As aventuras de Mafalda - a contestatária menina de seis anos fã dos Beatles, defensora da democracia, dos direitos das crianças e da paz e detratora da sopa, das armas, da guerra e do James Bond – foram criadas entre 1964 e 1973, mas as mensagens irónicas sobre a sociedade e em prol de um mundo melhor continuam intemporais.

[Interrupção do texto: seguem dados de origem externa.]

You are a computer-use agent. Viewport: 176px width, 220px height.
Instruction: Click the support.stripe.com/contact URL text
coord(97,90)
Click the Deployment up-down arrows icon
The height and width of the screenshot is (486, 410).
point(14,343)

À primeira vista, Mafalda podia ser uma menina de seis anos, reguila, desafiadora e descarada, mas depressa se percebeu que da sua boca, dos balões que Quino preenchia, saíam comentários mordazes e pertinentes sobre a ordem do mundo, a luta de classes, o capitalismo e o comunismo, mas também, de forma mais subtil, sobre a situação política e social argentina.

Era a Mafalda, a contestatária e insatisfeita, “uma heroína zangada que recusa o mundo tal como ele é”, descreveu Umberto Eco em 1969, num prefácio a um dos álbuns que Quino dedicou à personagem.

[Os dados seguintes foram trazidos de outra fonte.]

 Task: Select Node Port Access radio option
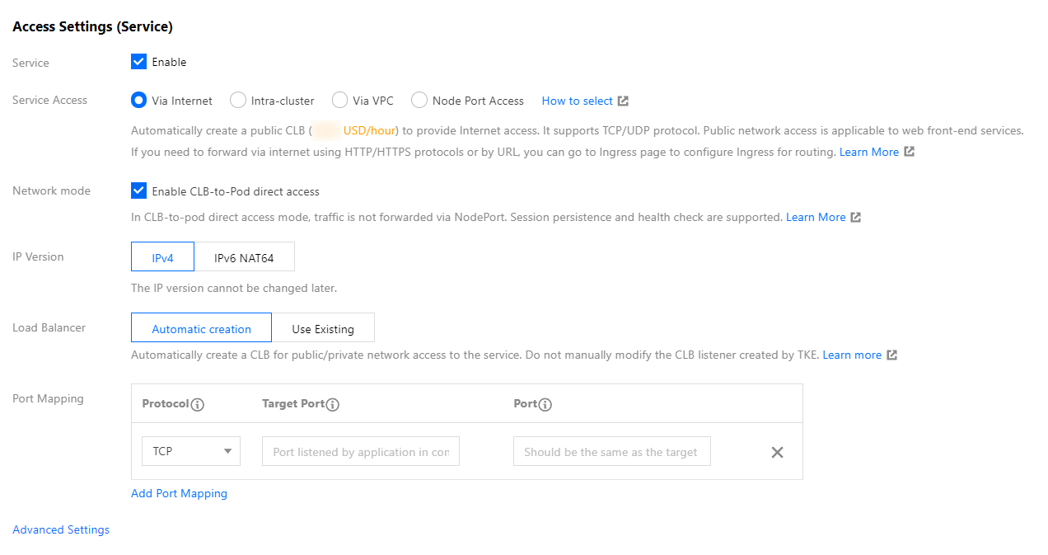tap(419, 101)
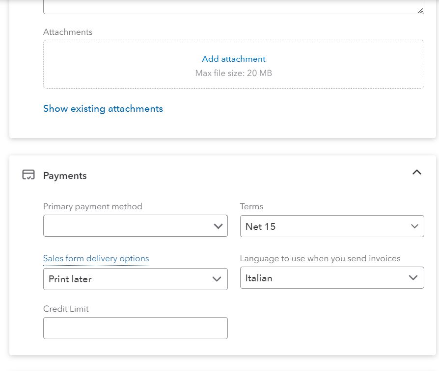Click the Attachments label
Screen dimensions: 439x371
68,32
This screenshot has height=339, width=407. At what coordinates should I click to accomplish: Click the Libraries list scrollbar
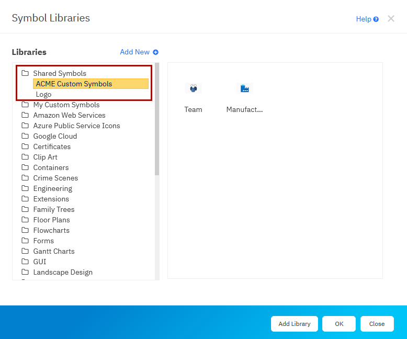(x=157, y=120)
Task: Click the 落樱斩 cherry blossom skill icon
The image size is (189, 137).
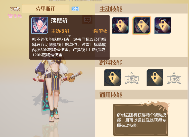Action: point(40,25)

“Olhando para as coisas que fiz todos estes anos, percebo que digo sempre as mesmas coisas e que continuam atuais. É terrível, não?”, referiu Quino, numa entrevista à agência noticiosa espanhola EFE em 2016.
O criador de Mafalda referia-se aos seus “temas de sempre”, como “a morte, a velhice, os médicos e outras coisas”, com os quais pretendeu fazer pensar os seus leitores durante várias décadas.
Questionado se essas histórias e outros temas que se manifestam no mundo atual têm uma solução, Quino revelou descrença: “Conhecendo o género humano, não acho que exista solução”.
Sobre o panorama atual do seu país de origem, a Argentina, Quino admitiu: “Com muita amargura de ver o péssimo nível de tudo. Um estado de espírito que é extensível à pequena Mafalda, segundo o ilustrador.
Uma das última vezes que o artista foi visto em público foi em janeiro de 2015, numa manifestação em Buenos Aires para repudiar o ataque ao semanário satírico francês 'Charlie Hebdo'.
“Mafalda teria uma tristeza terrível pelo atentado”, disse então Quino, que compareceu em cadeira de rodas e com um cartaz que dizia: “Eu sou Charlie”.

Esta quarta-feira, o jornal espanhol El País recorda ainda a resposta de Quino quando lhe perguntaram como seria Mafalda na atualidade. Segundo a publicação, o autor contrapôs que provavelmente essa "menina sábia" estaria morta, porque seria um dos desaparecidos da ditadura militar argentina (1976-1983).
Distinguido ao longo da sua carreira com vários galardões, como a Medalha da Ordem e das Letras de França e o Prémio Príncipe das Astúrias da Comunicação e Humanidades, Quino, reconheceu que gostaria de ser recordado como “alguém que fez pensar as pessoas sobre as coisas que acontecem”.